De Haro realized that an invasion was inevitable and ordered Captain Juan de Amézqueta, plus 300 men stationed at "San Felipe del Morro Castle" (also known as "El Morro") and the city of San Juan evacuated. He also had former governor Juan de Vargas organize an armed resistance in the interior of the island. On September 25 Hendrijks attacked San Juan, besieging El Morro Castle and La Fortaleza (the Governor's Mansion). He invaded the capital city and set up his headquarters in La Fortaleza. The Dutch were counterattacked by Captain Juan de Amézqueta and 50 members of the civilian militia on land and by the cannons of the Spanish troops in El Morro Castle. The land battle left 60 Dutch soldiers dead and Hendrijks with a sword wound to his neck which he received from the hands of Amézqueta, who is considered as one of the best swordsman of the island.

--- Given records ---
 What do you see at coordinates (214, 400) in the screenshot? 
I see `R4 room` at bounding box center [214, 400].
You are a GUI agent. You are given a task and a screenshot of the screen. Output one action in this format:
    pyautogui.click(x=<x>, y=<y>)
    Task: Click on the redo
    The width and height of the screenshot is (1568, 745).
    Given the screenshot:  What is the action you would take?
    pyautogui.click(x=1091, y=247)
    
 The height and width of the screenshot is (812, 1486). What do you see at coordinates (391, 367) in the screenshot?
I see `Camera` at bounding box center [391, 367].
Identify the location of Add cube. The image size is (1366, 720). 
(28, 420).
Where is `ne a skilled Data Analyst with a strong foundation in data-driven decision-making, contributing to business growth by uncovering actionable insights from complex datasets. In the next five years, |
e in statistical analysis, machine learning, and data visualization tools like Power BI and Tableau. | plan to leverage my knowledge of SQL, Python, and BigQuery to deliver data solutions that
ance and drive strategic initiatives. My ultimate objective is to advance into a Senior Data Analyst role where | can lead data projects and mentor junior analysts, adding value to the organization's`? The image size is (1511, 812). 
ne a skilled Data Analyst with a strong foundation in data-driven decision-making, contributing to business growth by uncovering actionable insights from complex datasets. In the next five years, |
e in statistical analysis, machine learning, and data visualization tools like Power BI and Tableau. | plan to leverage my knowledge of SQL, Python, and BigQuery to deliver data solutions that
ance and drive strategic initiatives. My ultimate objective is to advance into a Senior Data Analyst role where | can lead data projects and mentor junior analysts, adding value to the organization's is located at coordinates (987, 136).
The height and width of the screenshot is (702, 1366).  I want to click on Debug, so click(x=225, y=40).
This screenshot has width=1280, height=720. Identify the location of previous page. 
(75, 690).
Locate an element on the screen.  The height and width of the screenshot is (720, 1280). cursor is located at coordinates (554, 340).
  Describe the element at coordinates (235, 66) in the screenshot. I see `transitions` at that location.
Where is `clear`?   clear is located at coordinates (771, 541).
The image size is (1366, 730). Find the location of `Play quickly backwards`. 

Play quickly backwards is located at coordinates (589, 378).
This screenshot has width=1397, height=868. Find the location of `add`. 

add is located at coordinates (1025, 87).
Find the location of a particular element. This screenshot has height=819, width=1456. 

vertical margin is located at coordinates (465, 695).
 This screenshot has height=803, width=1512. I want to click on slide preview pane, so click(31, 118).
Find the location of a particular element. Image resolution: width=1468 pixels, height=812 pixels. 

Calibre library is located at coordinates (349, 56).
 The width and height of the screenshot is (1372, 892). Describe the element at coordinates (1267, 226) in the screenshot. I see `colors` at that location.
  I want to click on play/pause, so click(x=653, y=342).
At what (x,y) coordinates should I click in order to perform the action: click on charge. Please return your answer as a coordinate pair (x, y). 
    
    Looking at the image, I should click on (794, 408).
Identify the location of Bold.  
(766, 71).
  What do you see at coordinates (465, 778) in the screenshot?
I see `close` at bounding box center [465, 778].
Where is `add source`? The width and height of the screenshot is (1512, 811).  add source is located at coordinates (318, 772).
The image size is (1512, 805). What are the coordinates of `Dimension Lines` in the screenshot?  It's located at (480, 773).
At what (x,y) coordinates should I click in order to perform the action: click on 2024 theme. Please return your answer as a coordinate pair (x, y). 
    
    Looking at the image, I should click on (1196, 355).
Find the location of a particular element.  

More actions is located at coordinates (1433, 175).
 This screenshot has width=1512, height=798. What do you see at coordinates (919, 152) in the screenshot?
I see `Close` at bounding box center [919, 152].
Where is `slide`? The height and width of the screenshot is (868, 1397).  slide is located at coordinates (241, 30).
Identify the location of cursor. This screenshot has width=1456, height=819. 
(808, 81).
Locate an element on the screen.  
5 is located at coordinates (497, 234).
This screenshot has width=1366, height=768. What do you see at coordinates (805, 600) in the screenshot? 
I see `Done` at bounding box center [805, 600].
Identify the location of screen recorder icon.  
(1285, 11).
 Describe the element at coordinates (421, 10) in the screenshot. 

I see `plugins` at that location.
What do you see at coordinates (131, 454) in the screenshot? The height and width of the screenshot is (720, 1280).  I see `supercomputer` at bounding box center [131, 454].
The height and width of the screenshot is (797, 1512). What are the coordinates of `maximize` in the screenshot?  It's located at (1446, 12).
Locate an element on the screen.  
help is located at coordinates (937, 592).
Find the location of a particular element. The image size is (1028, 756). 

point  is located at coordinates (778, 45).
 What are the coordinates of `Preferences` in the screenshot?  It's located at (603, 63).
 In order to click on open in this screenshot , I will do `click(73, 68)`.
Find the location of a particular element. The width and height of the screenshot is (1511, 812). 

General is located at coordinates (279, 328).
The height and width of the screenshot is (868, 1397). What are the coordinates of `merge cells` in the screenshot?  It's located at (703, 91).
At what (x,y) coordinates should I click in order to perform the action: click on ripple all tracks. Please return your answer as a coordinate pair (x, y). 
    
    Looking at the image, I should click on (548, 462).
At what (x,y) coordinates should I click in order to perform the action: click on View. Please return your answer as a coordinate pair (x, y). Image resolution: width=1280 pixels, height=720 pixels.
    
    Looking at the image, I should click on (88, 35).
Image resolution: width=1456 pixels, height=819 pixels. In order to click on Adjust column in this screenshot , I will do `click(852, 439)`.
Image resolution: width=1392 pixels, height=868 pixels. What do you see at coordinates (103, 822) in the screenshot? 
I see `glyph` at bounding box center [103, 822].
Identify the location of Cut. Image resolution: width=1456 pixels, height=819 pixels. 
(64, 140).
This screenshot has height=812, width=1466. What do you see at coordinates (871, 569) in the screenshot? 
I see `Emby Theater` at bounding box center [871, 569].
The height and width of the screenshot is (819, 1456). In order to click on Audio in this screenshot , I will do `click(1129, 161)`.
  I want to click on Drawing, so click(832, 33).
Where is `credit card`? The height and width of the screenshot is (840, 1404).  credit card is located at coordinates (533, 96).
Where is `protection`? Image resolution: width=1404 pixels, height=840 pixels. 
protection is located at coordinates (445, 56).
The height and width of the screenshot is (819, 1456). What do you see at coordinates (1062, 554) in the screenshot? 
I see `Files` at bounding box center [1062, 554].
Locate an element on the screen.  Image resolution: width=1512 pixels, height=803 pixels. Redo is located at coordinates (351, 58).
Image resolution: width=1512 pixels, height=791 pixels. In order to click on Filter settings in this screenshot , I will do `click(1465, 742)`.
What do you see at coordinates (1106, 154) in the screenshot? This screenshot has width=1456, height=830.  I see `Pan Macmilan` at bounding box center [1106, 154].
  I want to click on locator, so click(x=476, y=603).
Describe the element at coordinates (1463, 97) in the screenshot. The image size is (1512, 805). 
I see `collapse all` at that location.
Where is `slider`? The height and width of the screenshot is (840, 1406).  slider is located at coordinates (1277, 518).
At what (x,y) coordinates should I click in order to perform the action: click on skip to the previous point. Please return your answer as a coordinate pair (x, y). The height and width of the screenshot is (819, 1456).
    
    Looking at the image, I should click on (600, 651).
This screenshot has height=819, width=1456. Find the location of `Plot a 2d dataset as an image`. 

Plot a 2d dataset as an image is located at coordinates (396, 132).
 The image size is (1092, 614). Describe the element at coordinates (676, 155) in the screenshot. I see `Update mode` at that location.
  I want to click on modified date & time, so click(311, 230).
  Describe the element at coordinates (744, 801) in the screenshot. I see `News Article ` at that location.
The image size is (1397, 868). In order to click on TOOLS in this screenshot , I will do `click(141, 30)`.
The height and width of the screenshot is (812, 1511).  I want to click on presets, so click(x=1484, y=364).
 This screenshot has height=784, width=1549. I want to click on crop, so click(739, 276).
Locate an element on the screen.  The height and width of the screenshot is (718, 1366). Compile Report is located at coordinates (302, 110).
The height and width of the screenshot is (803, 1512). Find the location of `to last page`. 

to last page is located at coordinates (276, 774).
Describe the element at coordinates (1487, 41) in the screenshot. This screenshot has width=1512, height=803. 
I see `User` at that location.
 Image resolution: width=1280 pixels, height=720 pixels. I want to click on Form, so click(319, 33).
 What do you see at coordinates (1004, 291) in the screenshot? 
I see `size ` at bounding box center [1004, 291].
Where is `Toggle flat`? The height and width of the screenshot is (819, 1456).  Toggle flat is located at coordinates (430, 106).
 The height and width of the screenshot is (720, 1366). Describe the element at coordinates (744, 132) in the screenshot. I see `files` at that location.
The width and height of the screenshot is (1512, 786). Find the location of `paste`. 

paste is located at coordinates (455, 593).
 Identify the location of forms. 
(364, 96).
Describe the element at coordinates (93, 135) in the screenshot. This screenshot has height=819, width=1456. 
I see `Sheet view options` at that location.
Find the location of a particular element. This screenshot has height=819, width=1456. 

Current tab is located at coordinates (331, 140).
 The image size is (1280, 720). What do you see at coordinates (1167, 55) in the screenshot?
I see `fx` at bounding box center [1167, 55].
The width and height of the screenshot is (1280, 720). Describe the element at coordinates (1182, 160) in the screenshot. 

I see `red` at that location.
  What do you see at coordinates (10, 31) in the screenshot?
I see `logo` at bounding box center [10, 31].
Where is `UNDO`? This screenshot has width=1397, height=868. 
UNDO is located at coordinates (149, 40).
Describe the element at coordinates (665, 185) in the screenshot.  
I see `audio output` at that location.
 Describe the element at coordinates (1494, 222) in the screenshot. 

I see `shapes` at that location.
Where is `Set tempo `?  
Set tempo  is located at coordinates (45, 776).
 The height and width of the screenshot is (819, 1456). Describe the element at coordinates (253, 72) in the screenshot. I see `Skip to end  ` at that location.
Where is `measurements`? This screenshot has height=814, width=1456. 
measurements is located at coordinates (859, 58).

--- About this exercise ---
Return the passage on the Dutch attack on San Juan word for word, from start to finish. The rows come from a separate source and have no connection to the passage.

--- Solution below ---
De Haro realized that an invasion was inevitable and ordered Captain Juan de Amézqueta, plus 300 men stationed at "San Felipe del Morro Castle" (also known as "El Morro") and the city of San Juan evacuated. He also had former governor Juan de Vargas organize an armed resistance in the interior of the island. On September 25 Hendrijks attacked San Juan, besieging El Morro Castle and La Fortaleza (the Governor's Mansion). He invaded the capital city and set up his headquarters in La Fortaleza. The Dutch were counterattacked by Captain Juan de Amézqueta and 50 members of the civilian militia on land and by the cannons of the Spanish troops in El Morro Castle. The land battle left 60 Dutch soldiers dead and Hendrijks with a sword wound to his neck which he received from the hands of Amézqueta, who is considered as one of the best swordsman of the island.